▸ ЧТО СДЕЛАТЬ
1/ Определите, согласуются ли с текстом о Мустае Кариме три утверждения: (a) Мустай Карим был лауреатом Государственной премии СССР; (b) Мустай Карим гордился своей известностью; (c) любовь к Башкирии названа одним из главных чувств Мустая Карима. Для каждого ответьте «да» или «нет» и дословно приведите решающие слова текста.
2/ Перепишите без изменений отрывок текста о Мустае Кариме между словами «Слово Мустая Карима» и «рядом с ним.» включительно.

____ ФРАГМЕНТ ДОКУМЕНТА

Его произведения зачаровывают гражданской смелостью, отзывчивой натуром, эрудицией, остроумием и тактом. Но он, поистине народный писатель, лауреат Государственной премии СССР, Герой Социалистического Труда, депутат Верховного Совета РСФСР, стеснялся своей известности

Слово Мустая Карима имеет живительную силу. Любовь к Башкирии - одно из главных чувств Мустая Карима. Только острое зрение, чутье помогало ему видеть прекрасное, что рядом с ним.

"Береза - это Россия. Листве ее нет числа". От России идут в листик живительные соки, от нее - высота, непокоренность бурям и грозам. «Человек не выбирает мать или Отчизну, свое время или эпоху. Не от него зависит: от какой матери и на какой земле ему родиться. Но какой след оставишь на земле, для чего живешь на этом свете - все зависит от самой личности, определяется ее горением, неустанной работой ее ума и сердца».

________
____ СОБРАННЫЕ ДАННЫЕ

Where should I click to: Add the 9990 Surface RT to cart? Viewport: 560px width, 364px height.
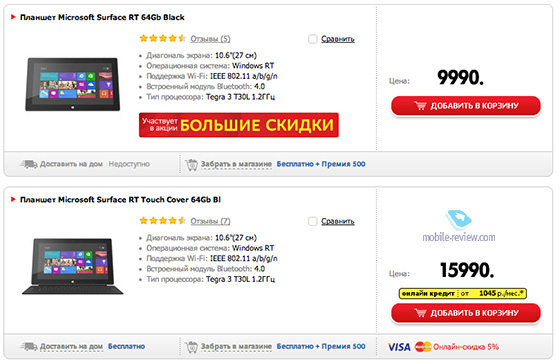(x=466, y=106)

________

▸ ОТВЕТЫ ПО ПОРЯДКУ
1/
(a) Да: «лауреат Государственной премии СССР».
(b) Нет: «стеснялся своей известности».
(c) Да: «Любовь к Башкирии - одно из главных чувств Мустая Карима».

2/
Слово Мустая Карима имеет живительную силу. Любовь к Башкирии - одно из главных чувств Мустая Карима. Только острое зрение, чутье помогало ему видеть прекрасное, что рядом с ним.